之前分享过一个简单的组次安排方法(5x5,3x8-12,4x15-20),有人问这样的方法肌肉能练到位吗?要我说,方法固然重要,但训练的“人”更加重要,你可能只是为了完成组次去练,而我可能在其中更关注肌肉收缩,重量下降,肌肉持续紧张,顶峰收缩....等一系列细节,所以见仁见智吧。
这是 Christian 分享的一篇相关内容,更加详细,并说明其中原因,并附带全身各部位的训练安排例子,不妨一看,说不定能从中得到一些意外的收获呢!
你为什么决定开始进行力量训练?
增肌?增力?提高自己的运动表现?从伤痛中恢复过来?更瘦?更加健康?让屁股离开板凳?或者只是热爱喜欢?
我相信大多数人开始举铁都离不开上述原因,让自己变得强壮起来或许更为重要,即使有些女生说,我举铁是为了让自己更FIT,那也离不开增肌塑形,只是你对“增肌”这个词天然有排斥罢了。

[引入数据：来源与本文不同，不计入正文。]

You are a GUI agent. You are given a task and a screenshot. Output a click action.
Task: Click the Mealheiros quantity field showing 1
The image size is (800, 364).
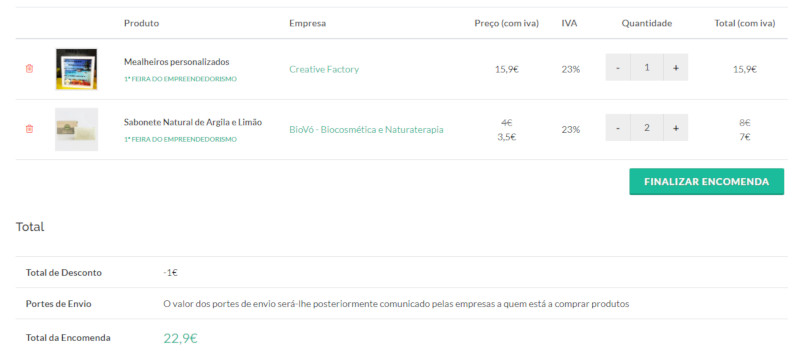(x=647, y=67)
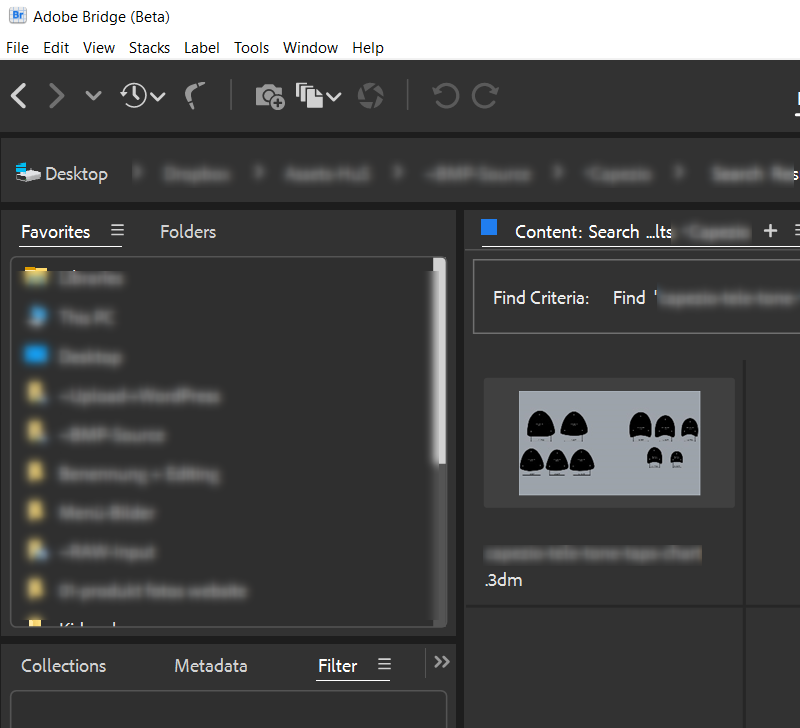800x728 pixels.
Task: Click the Redo arrow icon
Action: click(484, 95)
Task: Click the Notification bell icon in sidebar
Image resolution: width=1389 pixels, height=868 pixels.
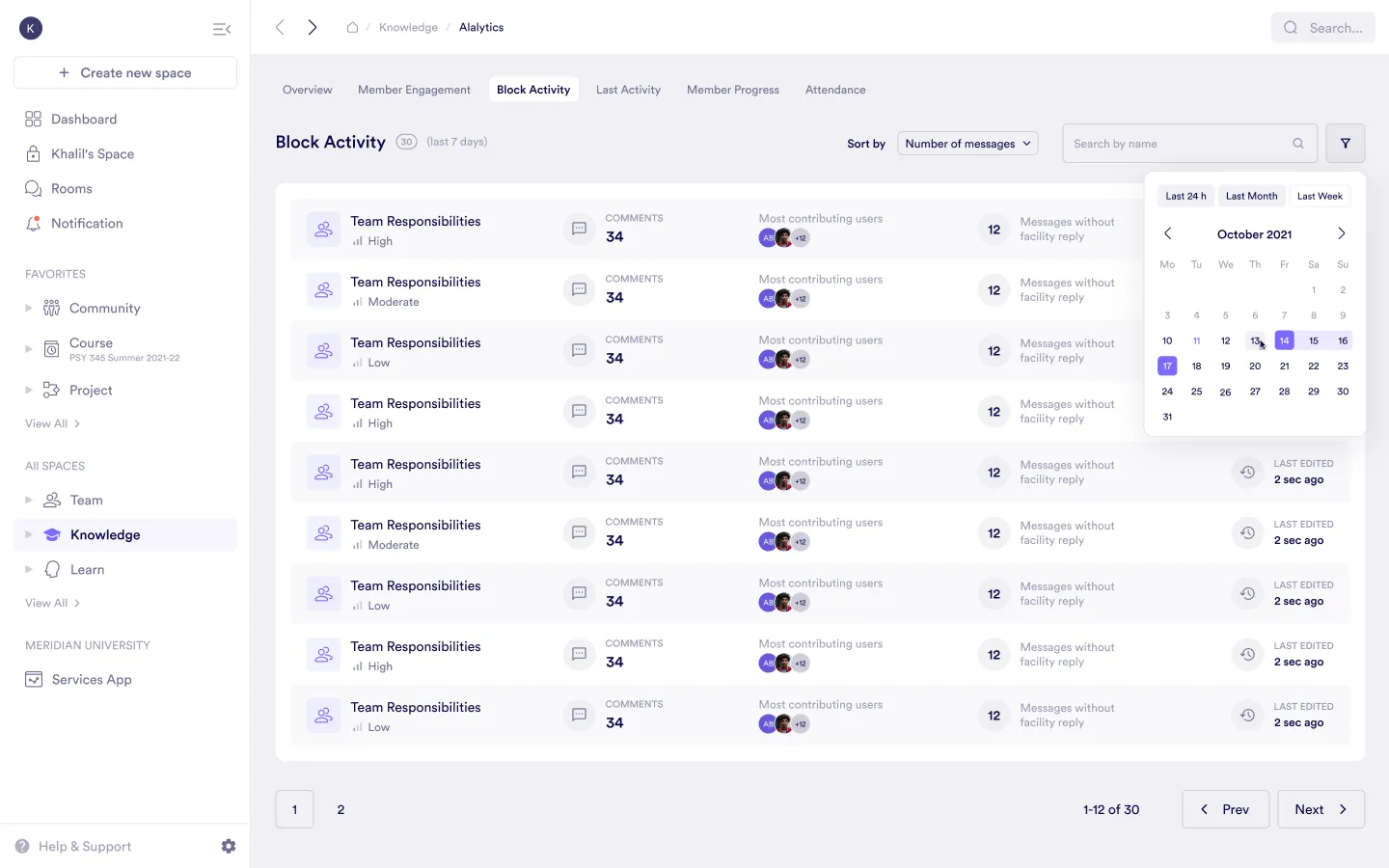Action: coord(33,223)
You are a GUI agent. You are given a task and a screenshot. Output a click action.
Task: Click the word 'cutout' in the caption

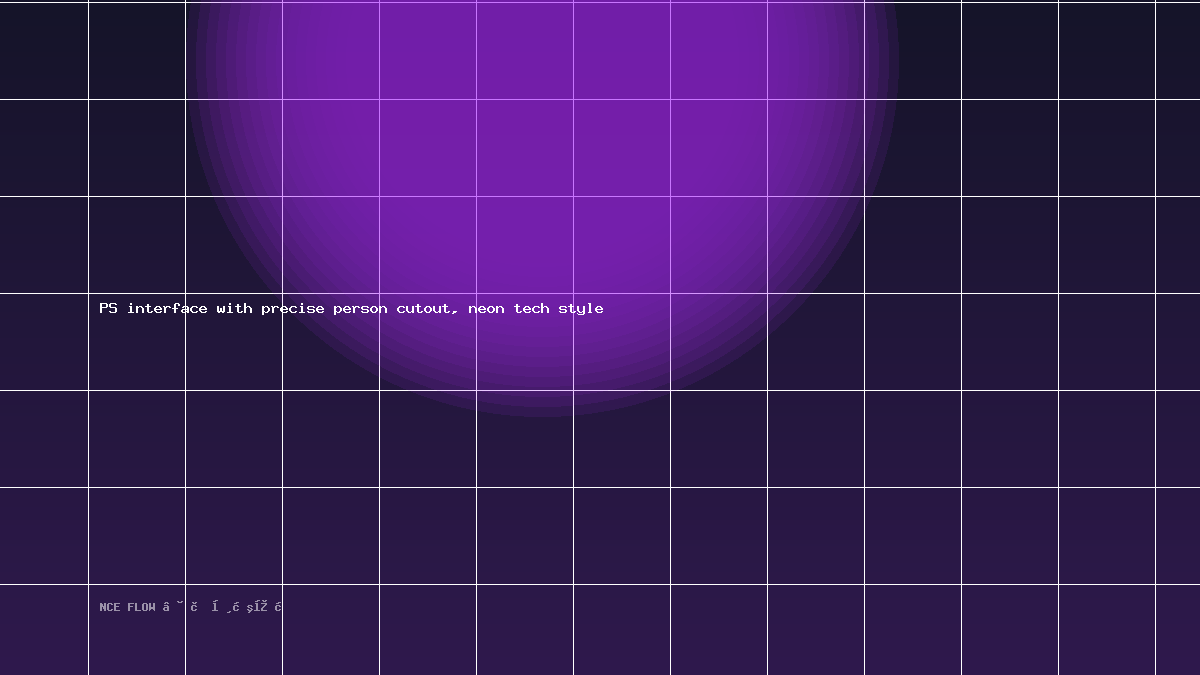point(424,309)

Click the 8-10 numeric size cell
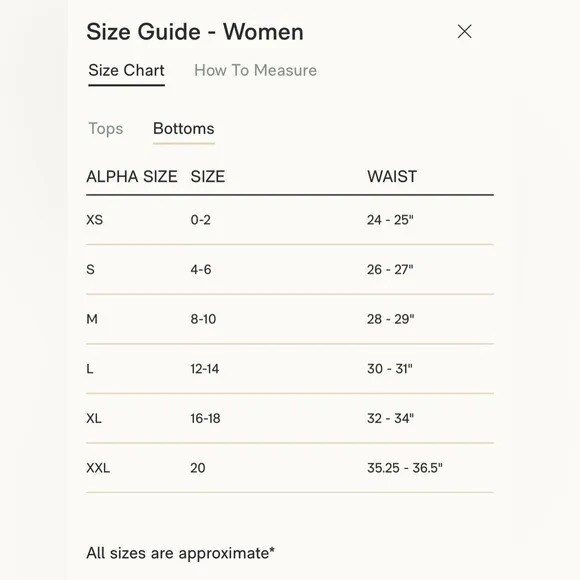click(x=203, y=319)
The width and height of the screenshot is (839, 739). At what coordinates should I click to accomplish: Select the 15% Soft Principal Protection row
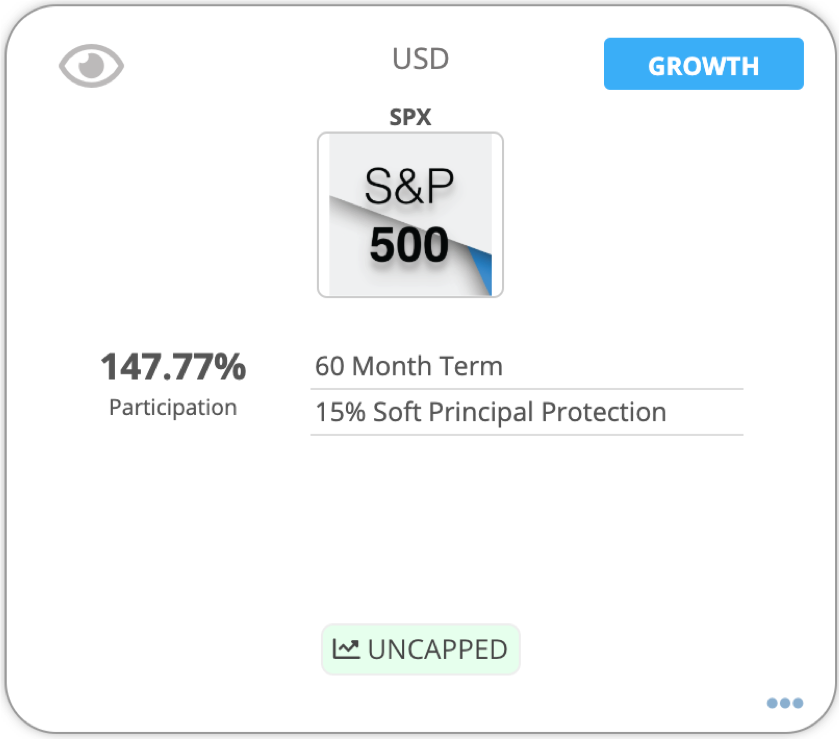[x=527, y=413]
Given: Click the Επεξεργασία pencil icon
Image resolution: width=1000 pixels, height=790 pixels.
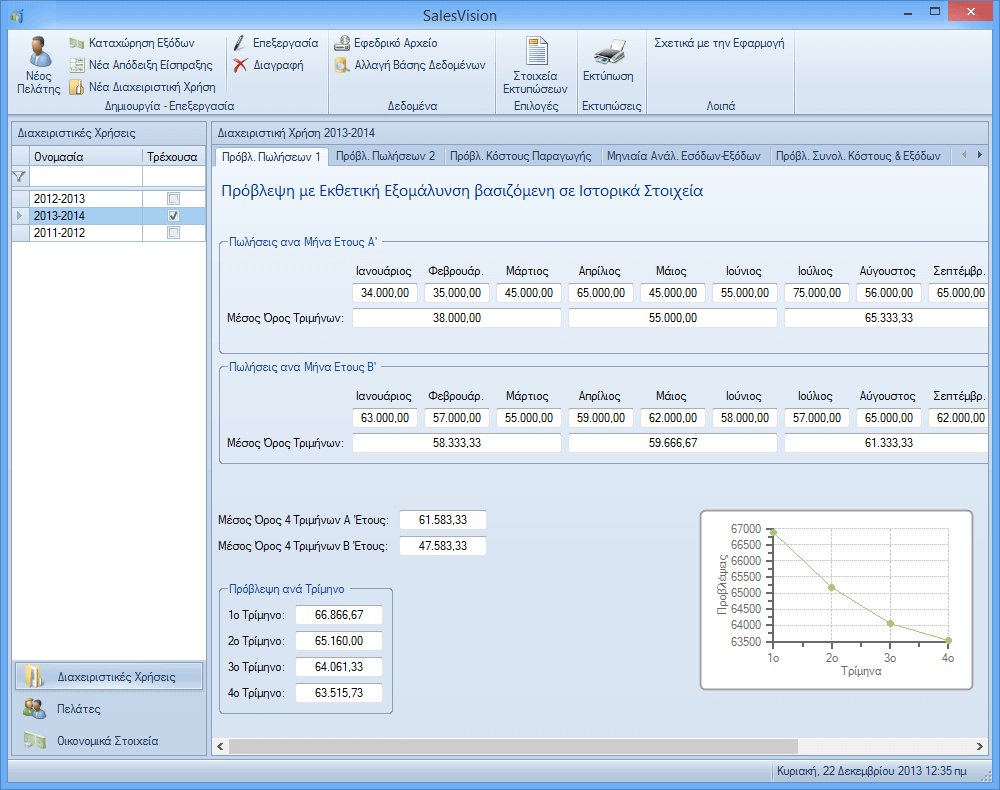Looking at the screenshot, I should [240, 44].
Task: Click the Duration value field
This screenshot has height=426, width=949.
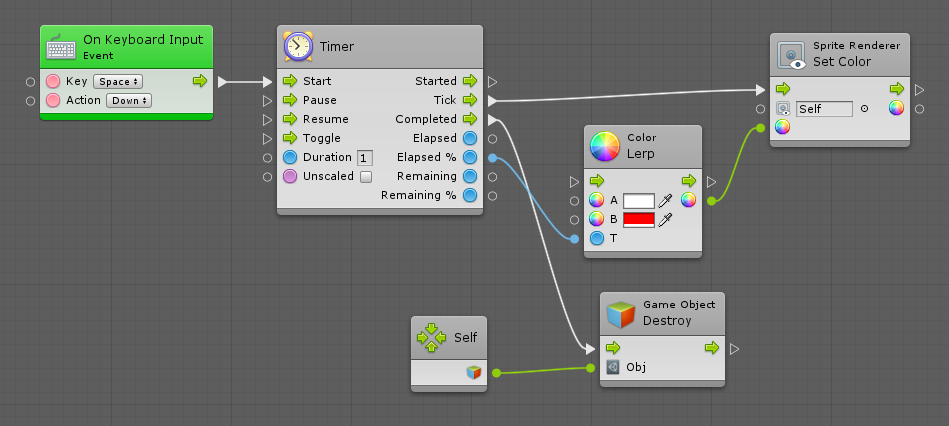Action: click(364, 158)
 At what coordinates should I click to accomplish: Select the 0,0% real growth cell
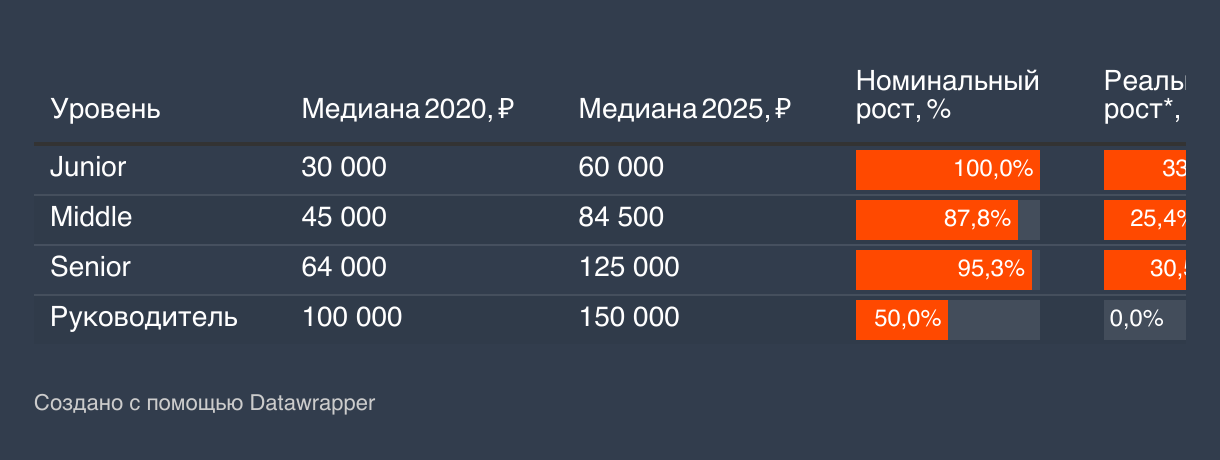pyautogui.click(x=1145, y=319)
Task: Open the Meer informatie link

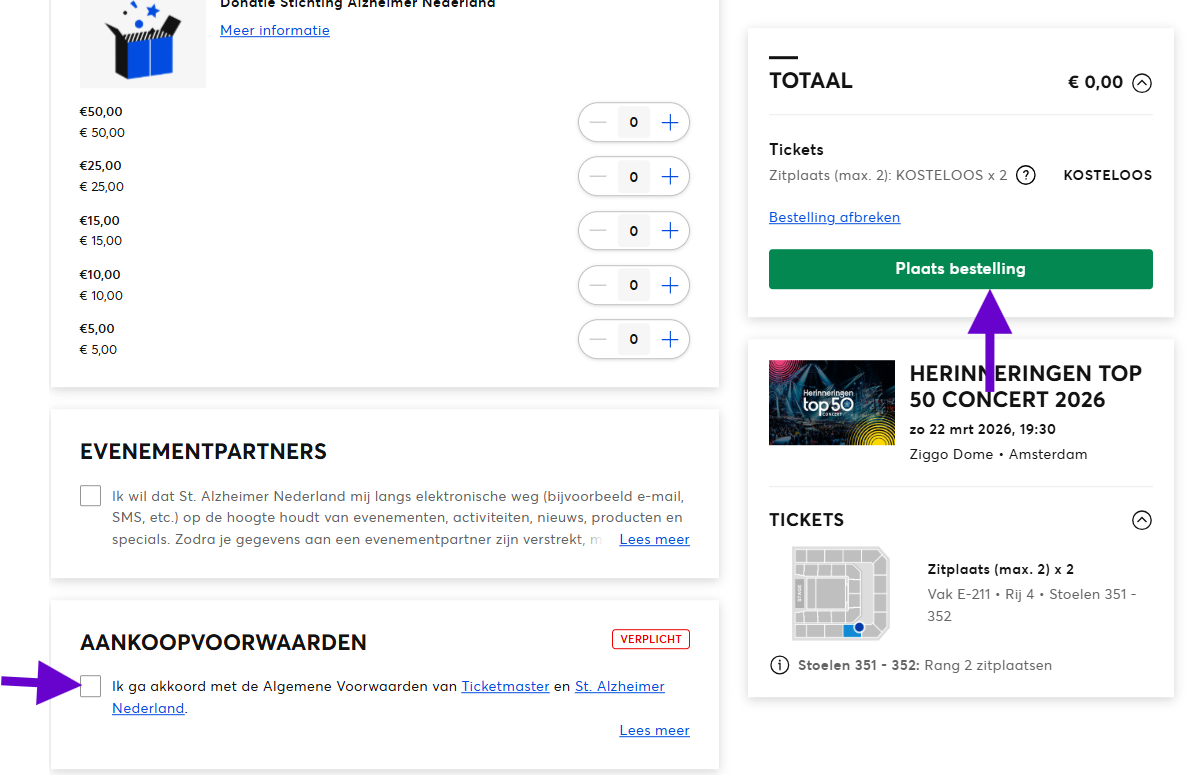Action: coord(274,30)
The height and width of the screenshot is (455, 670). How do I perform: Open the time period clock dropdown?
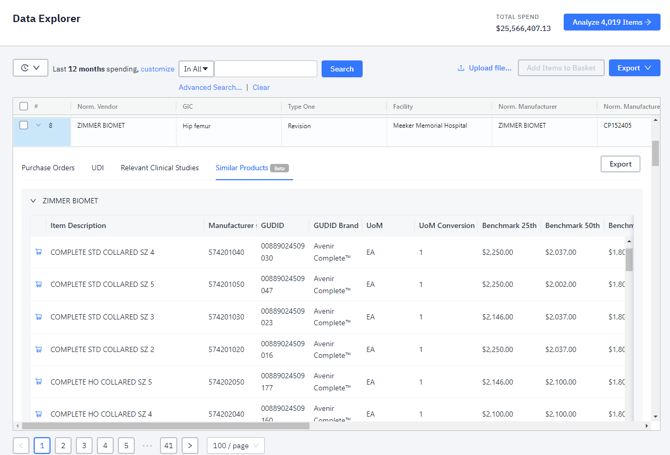[x=29, y=68]
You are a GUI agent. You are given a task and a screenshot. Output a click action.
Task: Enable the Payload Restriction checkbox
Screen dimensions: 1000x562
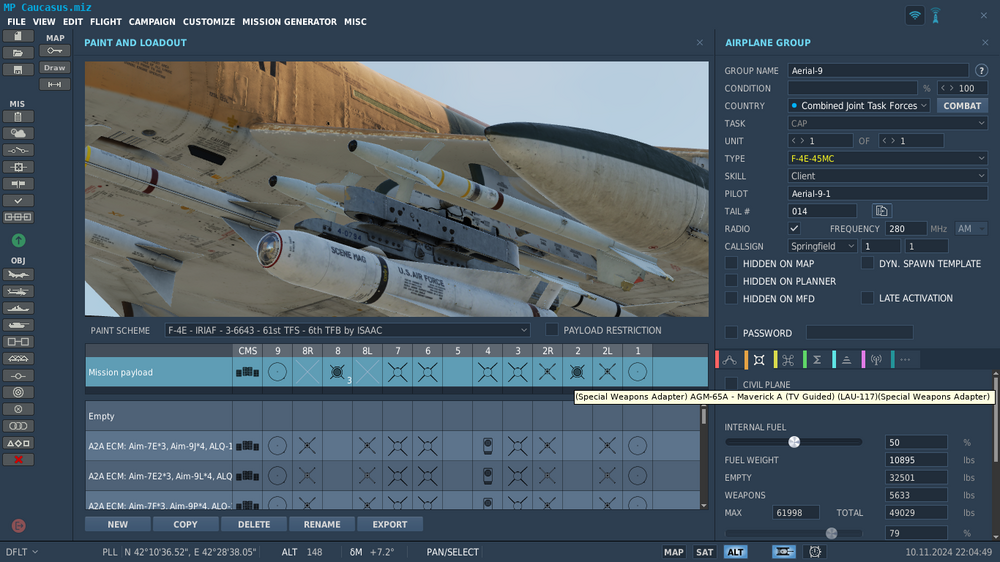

举重能够改变你的体形,能够建立塑造肌肉....总之好处多到数不过来,但刺激肌肉增长最有效的方法是什么?则不一而同,对于新手来说更加困惑。
- 很多Big guys总会说,大重量才是增肌的唯一方法,更多更大的重量才会有更多的肌肉~~
- 而有些人则会有不同的意见,简单的增加重量是不够的,关键在于肌肉是否能够保持持续的紧张,你必须专注在肌肉收缩的质量撒谎能够,每一次都要足够用力的挤压肌肉!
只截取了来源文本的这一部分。